**EXCERPT**
>> Begin

I don’t think there’s any docs on gather-sends but it’s part of the public API

anmonteiro20:07:49

@calvis: you’ll also need to call schedule-sends! after calling gather-sends

calvis20:07:34

okay, seems reasonable

calvis20:07:00

it would be nice to have a way to just say “re-run all the remotes afterwards”, since that is the behavior I want in all cases with this app

anmonteiro20:07:34

@calvis: you can probably do that by overriding merge, as I suggested

anmonteiro20:07:44

it’s why Om Next provides these extensions in the reconciler

anmonteiro20:07:19

that said, baking all these use cases into Om Next by default is out of the scope of what Om Next is aiming to be IMHO

anmonteiro20:07:57

Om Next's focus is on providing these building blocks which you can assemble into a more full-fledged application

calvis20:07:03

that’s true, maybe it was just a documentation failing then in my case, I was kind of expecting everything to get rerun because nothing mentioned reads getting called multiple times once for each remote

anmonteiro20:07:05

it’s also what allows things like Untangled to exist

anmonteiro20:07:22

I haven’t used it myself but I’ve heard good things

anmonteiro20:07:30

if you haven’t heard about it: http://github.com/untangled-web

calvis20:07:39

yes I’ve heard thanks

anmonteiro20:07:36

WRT documentation, it definitely needs to be improved. it’s also why Om Next is still alpha

calvis20:07:30

yeah we knew that when we started hahah

dnolen21:07:12

cut 1.0.0-alpha40 with the latest fixes / enhancements

takeoutweight21:07:50

question: Is it considered in-spec for a mutate handler to transact! a new transaction when it's handling an existing transaction? Or should the transactions represent distinct & isolated user intents as much as possible?

>> End

**AIM A**
In the records, rewrite the lines between the one holding "modern [793, 405]" and the one holding "intensive [521, 1109]", inclusive, substituting "recital" for "concert" and leaving everything else unchanged.
The Om Next chat and the records come from separate, unrelated sources.

**GIVEN ENTRIES**
>> Begin

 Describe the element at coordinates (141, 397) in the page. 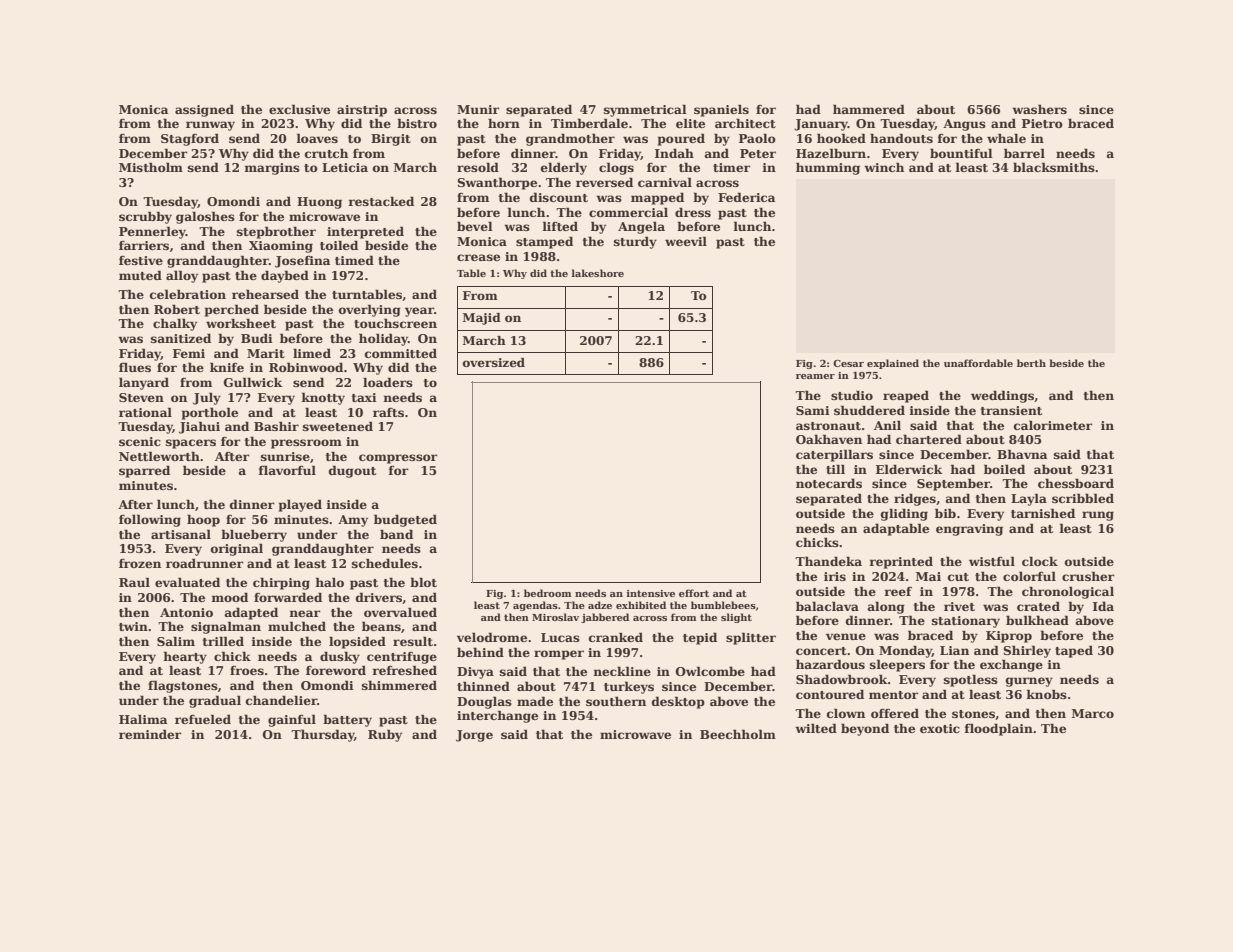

>> End
>> Begin

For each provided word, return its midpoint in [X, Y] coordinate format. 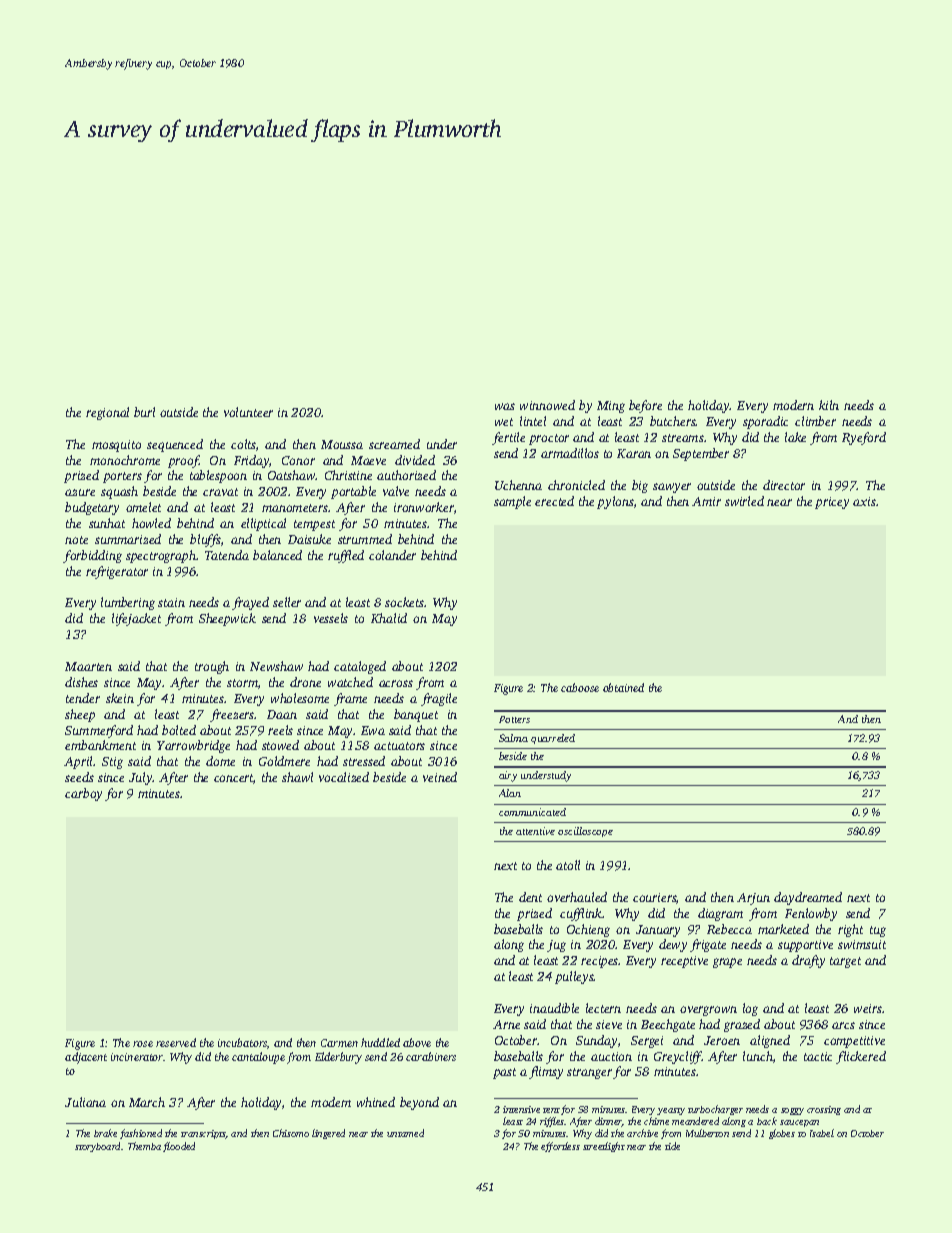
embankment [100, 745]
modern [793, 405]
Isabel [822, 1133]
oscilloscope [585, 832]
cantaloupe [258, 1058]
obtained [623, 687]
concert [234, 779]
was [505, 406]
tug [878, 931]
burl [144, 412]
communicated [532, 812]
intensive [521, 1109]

>> End

**AIM B**
From the Om Next chat, copy word for word the passage between "cut 1.0.0-alpha40 with" and "much as possible?", inclusive.

**SOLUTION A**
modern [793, 405]
Isabel [822, 1133]
oscilloscope [585, 832]
cantaloupe [258, 1058]
obtained [623, 687]
recital [234, 779]
was [505, 406]
tug [878, 931]
burl [144, 412]
communicated [532, 812]
intensive [521, 1109]

**SOLUTION B**
cut 1.0.0-alpha40 with the latest fixes / enhancements

takeoutweight21:07:50

question: Is it considered in-spec for a mutate handler to transact! a new transaction when it's handling an existing transaction? Or should the transactions represent distinct & isolated user intents as much as possible?